Understanding Key Components of Skype for Business

You can use Skype for Business to communicate and collaborate in many different ways. Skype for Business’s instant message feature is a great tool for real-time discussions instead of trading emails back and forth. You can also conduct an ad-hoc meeting with people around the world, complete with recording, polling, screen sharing, and whiteboard capabilities. Use this reference to gain an understanding of the components of Skype for Business.

Component Description
Meetings Conduct scheduled and impromptu meetings and web conferencing from the comfort of your home or office with Skype for Business. During the meeting, you can share either your entire desktop or individual applications to enhance your collaboration. Add interaction to your meeting with a virtual whiteboard; participants can draw, type text, and highlight content. If needed, you can also record the meeting. Skype for Business meeting functionality is integrated tightly with Exchange Online. Setting up a meeting in Outlook with a Skype for Business link only requires a few mouse clicks.
Messaging Instant messaging (IM) in Skype for Business is a great way for information workers to stay connected and conduct real-time discussions. IM text in Skype for Business is encrypted and secure, so it’s an ideal solution for maintaining privacy and security in the enterprise.
Voice With the right plan, Skype for Business can come with enterprise voice capabilities that enable both Public Switched Telephone Network (PSTN) calling and dial-in conferencing. Users of the service can have a phone number assigned to them, make and receive phone calls from people outside of the organization, have a voice mailbox, and have voicemails transcribed and delivered to the user’s Outlook inbox.
Video For an almost face-to-face meeting experience, use the video capabilities in Skype for Business. Sharing videos during a meeting enhances interaction and minimizes the risk of missing social cues during a conversation. High-definition webcams are available at very low prices, so video sharing in Skype for Business can be a good alternative for in-person meetings that require travel.

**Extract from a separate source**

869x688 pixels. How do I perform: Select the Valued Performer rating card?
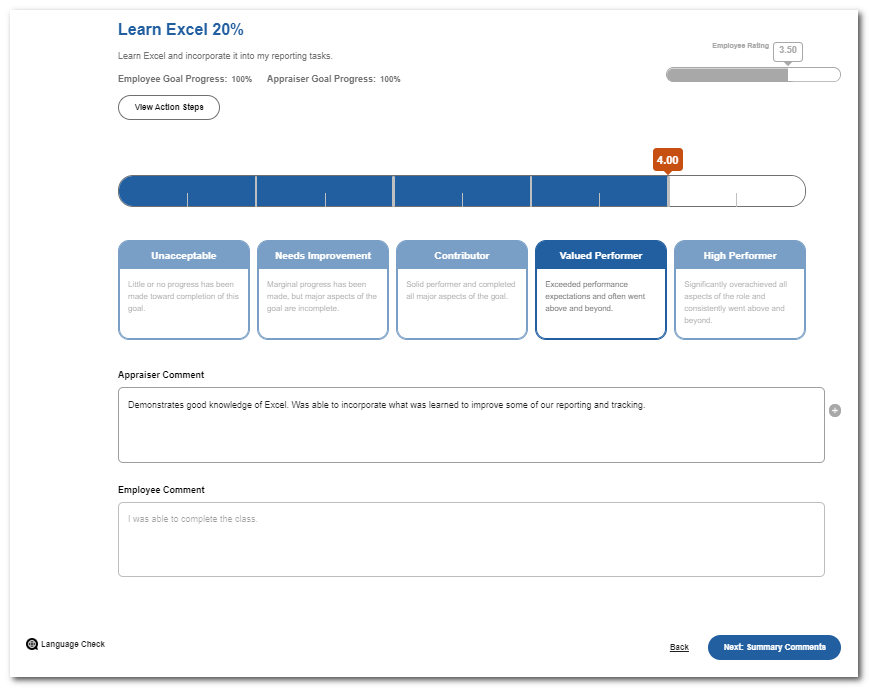pyautogui.click(x=600, y=289)
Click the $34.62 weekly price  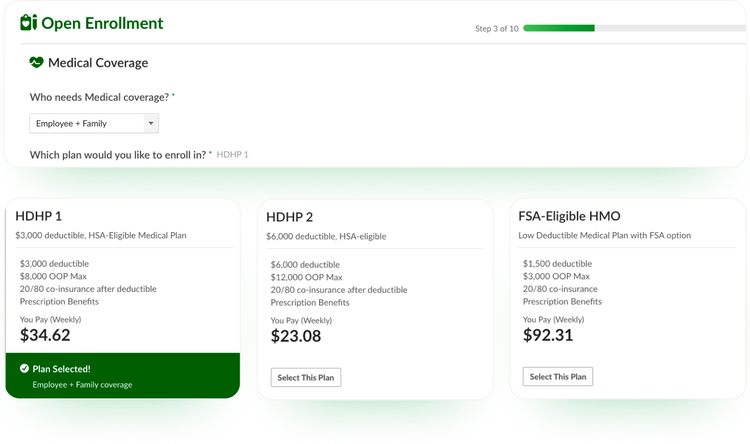point(45,335)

Understanding Key Components of Office Professional Plus

Microsoft Office Professional Plus includes a number of productivity applications that are installed on a user’s computer using the click-to-run technology in Office 365. Installation is fast and simple. When the applications are ready for use, the updates are deployed in the background so users always have access to the latest version of the Office applications. Use this reference to understand the uses for the applications available in Office Professional Plus.

Component Description
Word Commonly used for word processing such as creating and editing documents.
Excel A spreadsheet application used for data analysis and numeric manipulation.
PowerPoint A presentation application ideal for communicating concepts and ideas, sales presentations, and more.
Outlook An application used for email, contacts, tasks, and calendars. Its calendaring features include scheduling meetings (with Skype for Business integration), reserving meeting rooms and other resources, and visibility to free/busy information.
OneNote An application used for digitally capturing and organizing notes.
Publisher An application used for desktop publishing. You can create and share brochures, newsletters, postcards, greeting cards, business cards, and more. It comes with great looking templates, so you can quickly get started without prior desktop publishing experience.
Access A database application used to collect, store, manipulate, and report on data.
InfoPath An application designed to create nifty and useful forms that are used to collect data from people.
Skype for Business When you need to connect with other people at work, Skype for Business is the tool for you. Such features as instant messaging, web conferencing, screen sharing, polling, and whiteboards enhance productivity.